### Scraping Standings ###
I originally dropped all the standings data other than playoff status. Now I'm predicting points percentage instead of boolean playoff status so I need to get that data back.

In [1]:
# Import packages
import pandas as pd
import csv
import time
import html5lib
import requests
import configparser

In [2]:
# Dictionary of names and abbreviations
abbr = {
    'Anaheim Ducks': 'ANA',
    'Arizona Coyotes': 'ARI',
    'Atlanta Thrashers': 'ATL',
    'Boston Bruins': 'BOS',
    'Buffalo Sabres': 'BUF',
    'Calgary Flames': 'CGY',
    'Carolina Hurricanes': 'CAR',
    'Chicago Blackhawks': 'CHI',
    'Colorado Avalanche': 'COL',
    'Columbus Blue Jackets': 'CBJ',
    'Dallas Stars': 'DAL',
    'Detroit Red Wings': 'DET',
    'Edmonton Oilers': 'EDM',
    'Florida Panthers': 'FLA',
    'Los Angeles Kings': 'LAK',
    'Mighty Ducks of Anaheim': 'MDA',
    'Minnesota Wild': 'MIN',
    'Montreal Canadiens': 'MTL',
    'Nashville Predators': 'NSH',
    'New Jersey Devils': 'NJD',
    'New York Islanders': 'NYI',
    'New York Rangers': 'NYR',
    'Ottawa Senators': 'OTT',
    'Philadelphia Flyers': 'PHI',
    'Phoenix Coyotes': 'PHX',
    'Pittsburgh Penguins': 'PIT',
    'San Jose Sharks': 'SJS',
    'Seattle Kraken': 'SEA',
    'St.

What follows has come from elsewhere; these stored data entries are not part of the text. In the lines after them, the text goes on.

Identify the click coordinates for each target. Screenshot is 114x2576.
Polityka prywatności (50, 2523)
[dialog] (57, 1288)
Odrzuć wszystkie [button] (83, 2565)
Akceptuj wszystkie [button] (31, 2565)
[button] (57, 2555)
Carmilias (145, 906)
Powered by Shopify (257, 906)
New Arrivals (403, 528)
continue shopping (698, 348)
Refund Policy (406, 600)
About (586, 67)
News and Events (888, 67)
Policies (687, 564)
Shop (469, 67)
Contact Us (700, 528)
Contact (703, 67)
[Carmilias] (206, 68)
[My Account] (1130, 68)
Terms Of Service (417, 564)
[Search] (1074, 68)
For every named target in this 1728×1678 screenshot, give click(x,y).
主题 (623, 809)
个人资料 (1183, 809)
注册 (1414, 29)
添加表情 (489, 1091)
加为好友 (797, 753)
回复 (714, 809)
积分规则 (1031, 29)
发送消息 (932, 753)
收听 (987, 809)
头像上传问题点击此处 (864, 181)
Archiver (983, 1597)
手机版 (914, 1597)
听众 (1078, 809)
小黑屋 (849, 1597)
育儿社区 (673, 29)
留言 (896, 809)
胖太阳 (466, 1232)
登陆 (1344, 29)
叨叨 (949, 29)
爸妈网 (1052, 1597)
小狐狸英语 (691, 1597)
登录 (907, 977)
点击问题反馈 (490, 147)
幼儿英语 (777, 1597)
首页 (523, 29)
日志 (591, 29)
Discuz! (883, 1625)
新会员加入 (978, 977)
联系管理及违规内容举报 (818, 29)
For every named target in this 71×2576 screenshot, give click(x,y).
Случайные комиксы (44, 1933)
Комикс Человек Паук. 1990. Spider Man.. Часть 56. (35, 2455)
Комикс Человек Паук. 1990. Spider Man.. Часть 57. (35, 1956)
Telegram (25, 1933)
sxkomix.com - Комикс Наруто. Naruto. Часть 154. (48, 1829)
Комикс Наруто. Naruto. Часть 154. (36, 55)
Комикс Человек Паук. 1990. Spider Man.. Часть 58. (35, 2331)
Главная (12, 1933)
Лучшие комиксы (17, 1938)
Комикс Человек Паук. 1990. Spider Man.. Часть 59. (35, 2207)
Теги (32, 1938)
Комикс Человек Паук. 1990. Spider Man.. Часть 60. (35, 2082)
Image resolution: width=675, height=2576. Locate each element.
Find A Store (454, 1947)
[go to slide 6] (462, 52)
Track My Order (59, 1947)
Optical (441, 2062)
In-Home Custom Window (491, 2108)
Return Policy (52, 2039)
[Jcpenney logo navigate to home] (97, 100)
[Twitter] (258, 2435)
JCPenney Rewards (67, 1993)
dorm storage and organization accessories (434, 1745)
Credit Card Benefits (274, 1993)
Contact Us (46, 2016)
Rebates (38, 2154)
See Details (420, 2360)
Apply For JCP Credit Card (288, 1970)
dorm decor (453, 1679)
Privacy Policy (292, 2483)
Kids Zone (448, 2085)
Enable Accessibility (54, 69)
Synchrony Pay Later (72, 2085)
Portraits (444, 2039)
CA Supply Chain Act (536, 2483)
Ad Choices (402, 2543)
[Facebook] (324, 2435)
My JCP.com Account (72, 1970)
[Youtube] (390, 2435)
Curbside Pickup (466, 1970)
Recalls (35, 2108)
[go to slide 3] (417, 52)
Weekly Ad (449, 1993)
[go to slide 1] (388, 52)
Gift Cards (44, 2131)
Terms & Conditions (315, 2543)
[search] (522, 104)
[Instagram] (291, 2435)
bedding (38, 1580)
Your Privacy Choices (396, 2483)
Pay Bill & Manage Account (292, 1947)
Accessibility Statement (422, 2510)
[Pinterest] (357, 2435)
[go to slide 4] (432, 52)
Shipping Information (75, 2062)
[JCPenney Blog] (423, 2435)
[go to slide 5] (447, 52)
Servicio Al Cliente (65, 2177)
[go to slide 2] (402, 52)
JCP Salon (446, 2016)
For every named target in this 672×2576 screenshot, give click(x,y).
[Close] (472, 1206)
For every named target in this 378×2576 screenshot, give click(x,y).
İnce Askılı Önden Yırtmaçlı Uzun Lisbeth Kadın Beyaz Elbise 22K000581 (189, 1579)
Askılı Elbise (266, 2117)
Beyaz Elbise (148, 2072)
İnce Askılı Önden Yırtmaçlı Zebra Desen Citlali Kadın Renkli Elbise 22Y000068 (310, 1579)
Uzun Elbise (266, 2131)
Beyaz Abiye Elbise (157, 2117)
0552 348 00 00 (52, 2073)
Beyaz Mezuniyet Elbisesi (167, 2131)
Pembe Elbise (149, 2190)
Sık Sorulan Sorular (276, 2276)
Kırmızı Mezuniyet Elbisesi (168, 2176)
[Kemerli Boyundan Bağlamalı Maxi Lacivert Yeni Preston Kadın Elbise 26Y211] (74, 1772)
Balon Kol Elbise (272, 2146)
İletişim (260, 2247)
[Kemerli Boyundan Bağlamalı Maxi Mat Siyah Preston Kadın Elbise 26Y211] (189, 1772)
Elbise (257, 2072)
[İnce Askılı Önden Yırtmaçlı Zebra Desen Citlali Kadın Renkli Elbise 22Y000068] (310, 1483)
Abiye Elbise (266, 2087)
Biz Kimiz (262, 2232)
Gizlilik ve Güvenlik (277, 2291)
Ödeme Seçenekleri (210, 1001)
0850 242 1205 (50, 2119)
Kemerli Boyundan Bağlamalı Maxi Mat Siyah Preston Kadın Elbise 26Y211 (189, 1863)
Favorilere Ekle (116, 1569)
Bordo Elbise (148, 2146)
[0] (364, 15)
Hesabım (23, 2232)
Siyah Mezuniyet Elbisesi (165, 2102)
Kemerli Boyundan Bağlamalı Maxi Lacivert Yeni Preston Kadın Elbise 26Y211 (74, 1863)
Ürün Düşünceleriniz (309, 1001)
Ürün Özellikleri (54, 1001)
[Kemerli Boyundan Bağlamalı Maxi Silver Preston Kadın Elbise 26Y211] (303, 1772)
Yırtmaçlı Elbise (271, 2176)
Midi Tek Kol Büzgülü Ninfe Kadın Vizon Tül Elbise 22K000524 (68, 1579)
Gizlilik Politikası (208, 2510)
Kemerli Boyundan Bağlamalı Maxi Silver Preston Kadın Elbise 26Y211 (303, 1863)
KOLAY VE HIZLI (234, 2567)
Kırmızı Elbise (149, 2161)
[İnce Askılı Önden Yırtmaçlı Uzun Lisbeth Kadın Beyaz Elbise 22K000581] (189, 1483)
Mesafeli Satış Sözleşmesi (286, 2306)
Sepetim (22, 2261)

Louis Blues': 'STL',
    'Tampa Bay Lightning': 'TBL',
    'Toronto Maple Leafs': 'TOR',
    'Vancouver Canucks': 'VAN',
    'Vegas Golden Knights': 'VEG',
    'Washington Capitals': 'WSH',
    'Winnipeg Jets': 'WPG'
}

In [3]:
config = configparser.ConfigParser()
config.read('config.ini');

In [4]:
# Generate list of team abbreviations
def create_teams():
    ''' (none) -> list of str
    Return a list of current NHL teams (and some outdated ones).
    '''
    homeurl = config['HR']['home']
    dfs = pd.read_html(homeurl)

    east = dfs[0]['Eastern'].values.tolist()
    east.remove('Atlantic')
    east.remove('Metropolitan')
    east_teams = [item.replace('*', '') for item in east]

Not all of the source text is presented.